A Riverside County faculty district has agreed to pay $360,000 to settle a lawsuit from a former trainer who was fired final 12 months after refusing to stick to insurance policies concerning transgender or gender-nonconforming college students, citing her Christian beliefs.
Jessica Tapia, who taught bodily training at Jurupa Valley Excessive Faculty, claimed in her wrongful termination lawsuit that her free speech and spiritual rights had been violated. She had refused — hypothetically, in statements to district personnel — to make use of college students’ most popular pronouns, to permit them to make use of the locker room matching their gender identification, or to “withhold info” from dad and mom about their baby’s gender identification, in accordance with the federal lawsuit.

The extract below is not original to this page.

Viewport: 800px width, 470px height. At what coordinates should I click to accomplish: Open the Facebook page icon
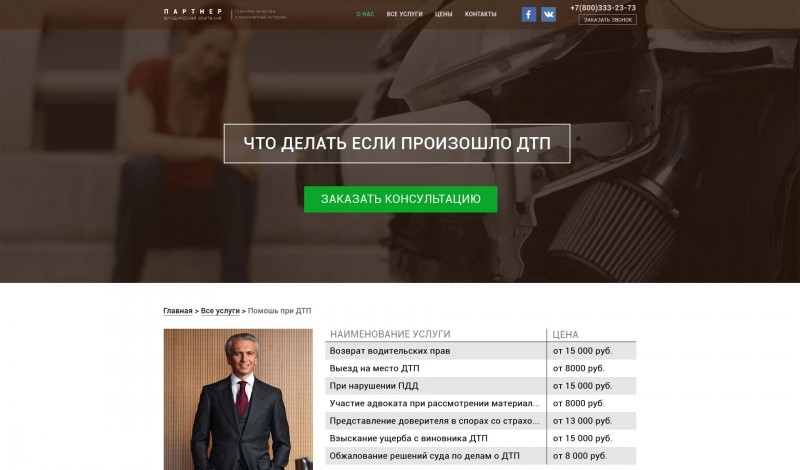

The Jurupa Unified Faculty District didn’t admit any wrongdoing, however agreed to pay Tapia $285,000, in addition to $75,000 for her attorneys’ charges, in accordance with the settlement settlement signed Tuesday. Tapia additionally agreed to not search future employment with the district, and either side agreed to not disparage one another or file future lawsuits.
Julianne Fleischer, considered one of Tapia’s attorneys, referred to as the settlement an “unbelievable victory.”
“Her spiritual beliefs weren’t accommodated once they might have been,” mentioned Fleischer, authorized counsel for Advocates for Religion & Freedom, a Murrieta-based nonprofit spiritual liberties group. “We expect it sends a robust message that there’s a value to pay whenever you ask a trainer to lie and withhold info.”
Jacquie Paul, a Jurupa Unified spokesperson, mentioned the settlement was a “compromise of a disputed declare.”
“The choice to settle this case was made … in the very best curiosity of the scholars, such that the district can proceed to dedicate all of its sources and efforts to teach and help its pupil inhabitants no matter their protected class,” Paul mentioned in a press release.
The case is only one of a number of lawsuits difficult how the rights of transgender college students, their dad and mom and lecturers must be balanced — disputes which have shaped the spine of California’s training tradition wars.
Beneath California’s anti-discrimination legal guidelines, federal and state legal guidelines, a transgender or gender-nonconforming pupil’s identification shouldn’t be shared, together with with their dad and mom, with out the scholar’s permission, in accordance with the California Division of Schooling.
However in Tapia’s case, her attorneys argued there was by no means an occasion when she didn’t abide by faculty and state insurance policies, as a result of it by no means got here up in her tenure.
As an alternative, her termination stemmed from a number of of her social media posts, which college students discovered offensive and reported for his or her content material about transgender folks and faith. When faculty officers requested her to curb her social media exercise and conform to observe sure district insurance policies concerning transgender college students’ privateness and rights, she refused, citing her Christian beliefs.
Tapia requested a spiritual lodging, saying the district’s insurance policies went in opposition to her beliefs “concerning human sexuality and mendacity,” in accordance with her lawsuit.
Fleischer mentioned her group has respect for the transgender group, however this case affirms that “spiritual rights are usually not second class.”
Paul mentioned the district will “proceed to observe all native, state and federal legal guidelines, together with legal guidelines in opposition to harassment and discrimination to guard its college students and workers.”
Tapia was employed by the district in 2014, first as an alternative and later full time, and taught each center faculty and highschool bodily training. She was fired in January 2023, in accordance with the lawsuit.
Tapia publicly supported a invoice final 12 months that will have required lecturers to reveal to oldsters if their baby was gender-nonconforming or transgender. That invoice has since died in committee.
She is now serving to lead Advocates for Religion & Freedom’s new marketing campaign referred to as “Lecturers Don’t Lie,” to help different educators who really feel their religion is being compromised by faculty insurance policies.